Era una prassi consolidata e tradizionale l’uso dell’abito scuro o nero, vuoi per la morte di un congiunto, vuoi per l’età. Cosicché quei gruppi, con addosso il simbolo più eloquente della morte (l’abito nero), le loro cantilene aggredivano letteralmente la coscienza di tutti.
Ricordo uno di quei lamenti: “piangete, sorelle, piangete su su; piangete di cuore che è morto Gesù” “la settimana Santa non si canta, che Gesù Cristo è morto, in passione”.
Così quelle anziane donne andavano avanti per delle ore, intendendo così rivolgere il loro pensiero più affettuoso al Creatore e nelle cui intenzioni sottostava la speranza, mai tramontata, di un futuro migliore.
Tutte le festività oltre alla rimarcatura del senso religioso, creavano l’attesa della diversità del quotidiano.
Il complesso musicale, I fuochi d’artificio o pirotecnici, la proiezione di un film muto… .Nel largo della “pianura” venivano eretti due pali di legno al cui estremo superiore, 5 o 6 metri da terra, veniva esposto un lenzuolo bianco, su cui venivano proiettate le immagini.
Ogni cittadino provvedeva a portarsi da casa la sedia su cui sedere. Era uno spettacolo nello spettacolo: le animazioni che precedevano il film, quelle durante la proiezione, quando nelle interruzioni delle azioni comparivano le scritte che specificavano quelle azioni; il vocio confuso, le agitazioni, le considerazioni, le risate… tutto contribuiva ad animare quello spettacolo.
Ricordo un particolare film, intitolato: “maciste” la trama consisteva nelle vicissitudini di un uomo, molto forte dal punto di vista fisico, che dominava tutte le situazioni della sua vita.
Per analogia di aspetto fisico e non per avventura, quel nome fu appioppato ad un nostro concittadino, che gli rimase addosso, credo, fino agli ultimi giorni della sua permanenza su questa terra.
Il Natale ed il capodanno, tra fine e principio, completavano il calendario dell’arco annuale delle Sante feste. Nel corso dell’anno, certamente ricorrevano anche delle feste civili, soprattutto quelle che il fascismo esaltava con delle parate e manifestazioni varie.
Nel bambino, nei giovani e negli adulti e cioè figli della lupa, balilla, avanguardista e giovani fascisti il sentimento nascente, in quelle occasioni, era di altra natura, rispetto a quello religioso.

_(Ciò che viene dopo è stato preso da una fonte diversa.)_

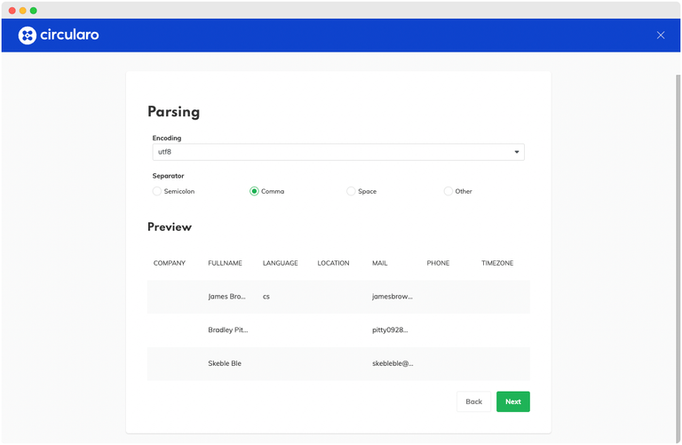Click the TIMEZONE column header

497,263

Il 24 maggio era un giorno di grandissima festa. Tutti in divisa, tutti orgogliosi di indossare una camicia nera, pantaloncini grigi, fez nero con nappina dello stesso colore e fazzoletto azzurro.

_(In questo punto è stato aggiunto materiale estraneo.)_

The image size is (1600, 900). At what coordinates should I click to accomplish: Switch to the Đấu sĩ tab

Nei cortei precedeva sempre la fanfara, che si esibiva in musiche patriottiche che esaltavano i sentimenti ed i proponimenti di fedeltà e di amor patrio. Durante la guerra, la patria chiese alle famiglie l’oro delle fedi di matrimonio.
I francavillesi risposero con entusiasmo e generosità. Le fedi vennero fuse davanti alla Chiesa Madre e a tutte quelle donne offerenti, venne ricambiata una “fede” in metallo bianco. Quell’anello rappresentò un simbolo molto significativo: fedeltà al regime fascista.